■ **ACTIVITY**:
For this exercise, output the entries below exactly from the line that holds "This screenshot has" to the line that holds "Task: Open the Format menu", both ends included. No pictures belong in the copy.

■ **RECORDED DATA**:
╔══

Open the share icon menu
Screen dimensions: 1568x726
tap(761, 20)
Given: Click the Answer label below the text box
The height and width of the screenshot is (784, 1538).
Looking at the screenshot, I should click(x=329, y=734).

╚══
╔══

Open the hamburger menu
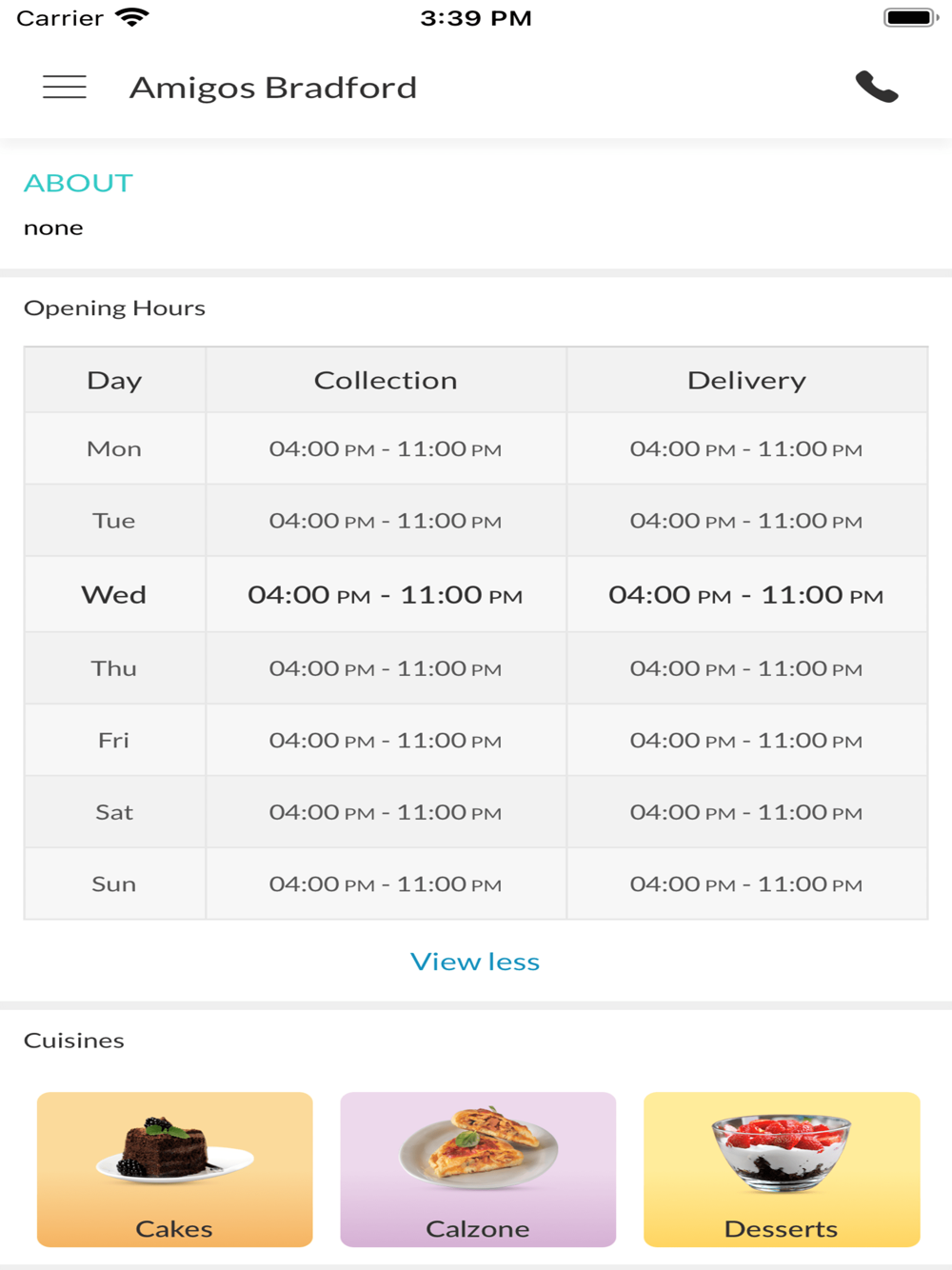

╚══
╔══

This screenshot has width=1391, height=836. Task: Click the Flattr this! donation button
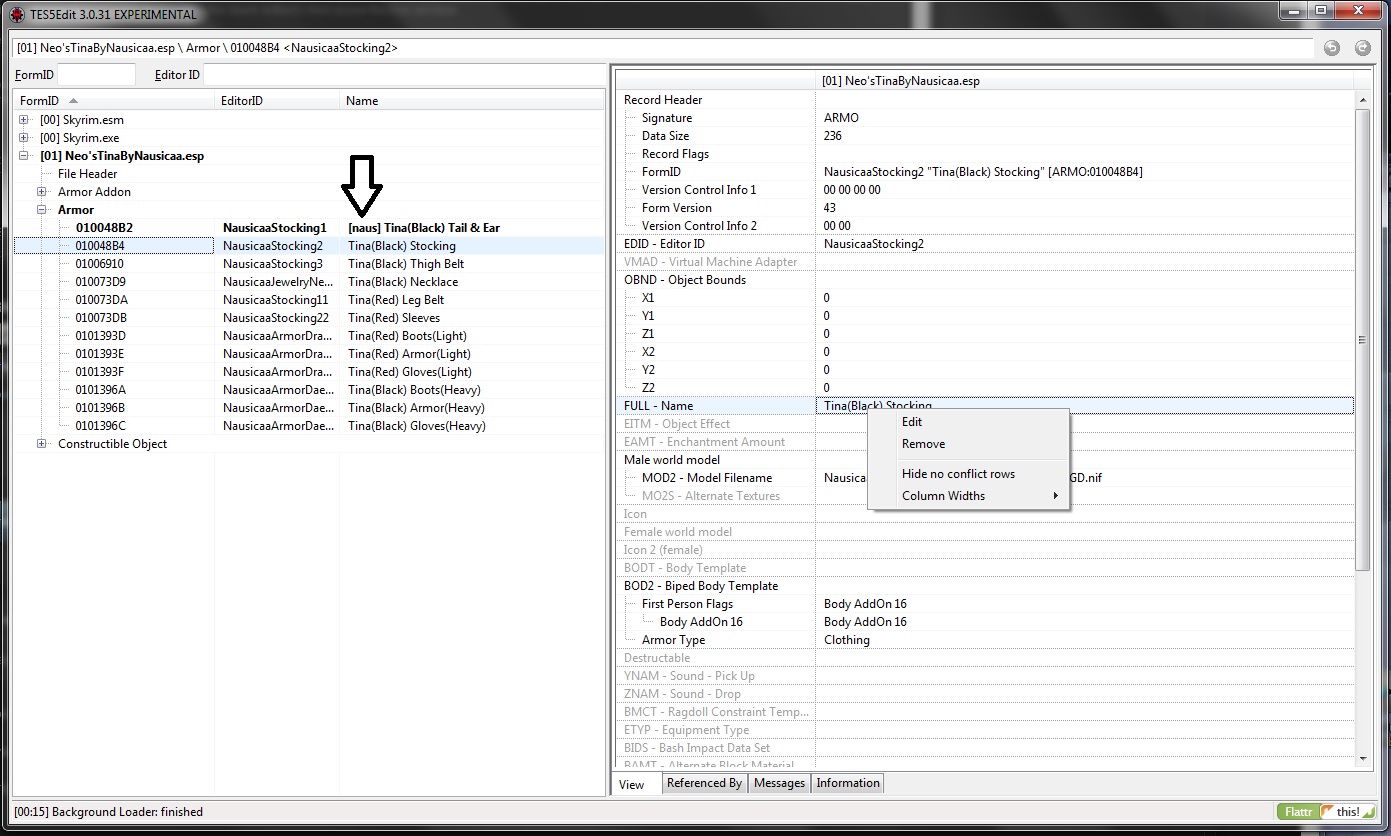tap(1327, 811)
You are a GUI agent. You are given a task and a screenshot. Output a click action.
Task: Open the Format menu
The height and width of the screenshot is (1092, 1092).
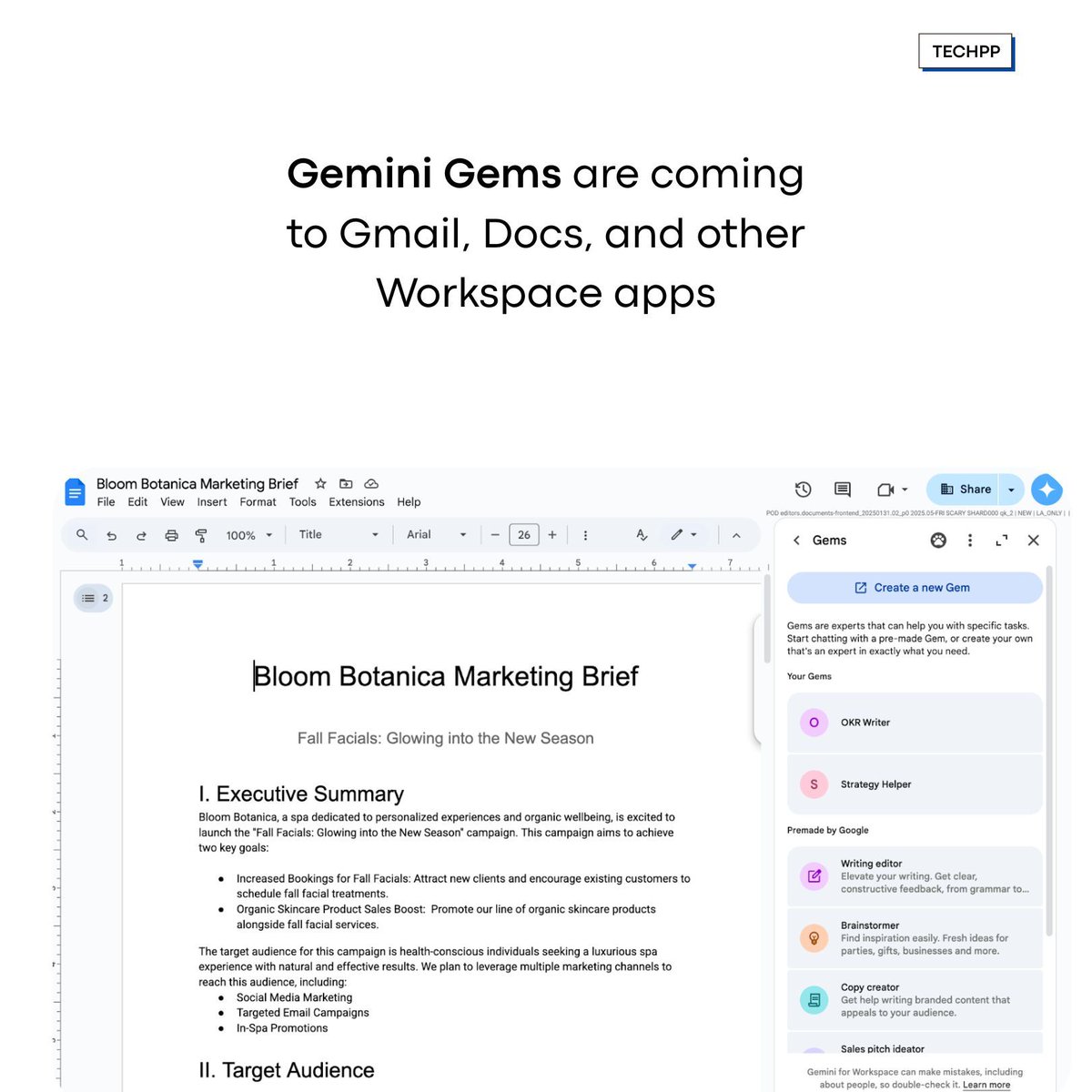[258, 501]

╚══

■ **RESULT**:
This screenshot has width=1391, height=836. Task: Click the Flattr this! donation button
tap(1327, 811)
You are a GUI agent. You are given a task and a screenshot. Output a click action.
Task: Open the Format menu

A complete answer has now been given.